• _Instructions to follow_: Repeat the data below in full and exactly.

(Collected data entries)
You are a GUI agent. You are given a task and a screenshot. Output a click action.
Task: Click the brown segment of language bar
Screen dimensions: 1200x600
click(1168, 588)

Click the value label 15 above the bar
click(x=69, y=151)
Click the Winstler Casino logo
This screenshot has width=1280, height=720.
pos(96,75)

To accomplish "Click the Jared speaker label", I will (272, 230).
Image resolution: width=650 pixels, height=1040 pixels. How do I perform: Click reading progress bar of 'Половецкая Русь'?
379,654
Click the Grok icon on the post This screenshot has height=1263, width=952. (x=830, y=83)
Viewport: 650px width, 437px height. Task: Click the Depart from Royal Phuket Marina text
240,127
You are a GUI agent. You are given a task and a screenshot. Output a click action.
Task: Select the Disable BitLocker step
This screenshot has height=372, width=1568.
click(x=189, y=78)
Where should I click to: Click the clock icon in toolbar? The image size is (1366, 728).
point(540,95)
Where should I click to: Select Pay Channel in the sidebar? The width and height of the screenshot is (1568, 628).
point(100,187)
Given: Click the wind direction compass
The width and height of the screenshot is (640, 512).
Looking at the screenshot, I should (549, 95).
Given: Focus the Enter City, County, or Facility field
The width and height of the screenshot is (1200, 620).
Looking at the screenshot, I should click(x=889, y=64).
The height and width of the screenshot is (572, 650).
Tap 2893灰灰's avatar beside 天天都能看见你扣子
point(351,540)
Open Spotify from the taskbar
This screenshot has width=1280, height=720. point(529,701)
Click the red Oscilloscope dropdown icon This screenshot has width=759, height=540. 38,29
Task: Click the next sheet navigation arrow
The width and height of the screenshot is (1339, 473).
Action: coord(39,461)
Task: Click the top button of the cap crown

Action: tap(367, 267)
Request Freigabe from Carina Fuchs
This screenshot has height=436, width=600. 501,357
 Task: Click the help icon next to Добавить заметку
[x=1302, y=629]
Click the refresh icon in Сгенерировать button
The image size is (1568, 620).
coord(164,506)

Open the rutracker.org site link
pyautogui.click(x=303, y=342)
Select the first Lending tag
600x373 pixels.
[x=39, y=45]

• _Response to the exercise_:
You are a GUI agent. You are given a task and a screenshot. Output a click action.
Task: Click the brown segment of language bar
Screen dimensions: 1200x600
click(1168, 588)

Click the value label 15 above the bar
click(x=69, y=151)
Click the Winstler Casino logo
This screenshot has width=1280, height=720.
pos(96,75)

To accomplish "Click the Jared speaker label", I will (272, 230).
Image resolution: width=650 pixels, height=1040 pixels. How do I perform: Click reading progress bar of 'Половецкая Русь'?
379,654
Click the Grok icon on the post This screenshot has height=1263, width=952. (x=830, y=83)
Viewport: 650px width, 437px height. Task: Click the Depart from Royal Phuket Marina text
240,127
You are a GUI agent. You are given a task and a screenshot. Output a click action.
Task: Select the Disable BitLocker step
This screenshot has height=372, width=1568.
click(x=189, y=78)
Where should I click to: Click the clock icon in toolbar? The image size is (1366, 728).
point(540,95)
Where should I click to: Select Pay Channel in the sidebar? The width and height of the screenshot is (1568, 628).
point(100,187)
Given: Click the wind direction compass
The width and height of the screenshot is (640, 512).
Looking at the screenshot, I should (549, 95).
Given: Focus the Enter City, County, or Facility field
The width and height of the screenshot is (1200, 620).
Looking at the screenshot, I should click(x=889, y=64).
The height and width of the screenshot is (572, 650).
Tap 2893灰灰's avatar beside 天天都能看见你扣子
point(351,540)
Open Spotify from the taskbar
This screenshot has width=1280, height=720. point(529,701)
Click the red Oscilloscope dropdown icon This screenshot has width=759, height=540. 38,29
Task: Click the next sheet navigation arrow
The width and height of the screenshot is (1339, 473).
Action: coord(39,461)
Task: Click the top button of the cap crown

Action: tap(367, 267)
Request Freigabe from Carina Fuchs
This screenshot has height=436, width=600. 501,357
 Task: Click the help icon next to Добавить заметку
[x=1302, y=629]
Click the refresh icon in Сгенерировать button
The image size is (1568, 620).
coord(164,506)

Open the rutracker.org site link
pyautogui.click(x=303, y=342)
Select the first Lending tag
600x373 pixels.
[x=39, y=45]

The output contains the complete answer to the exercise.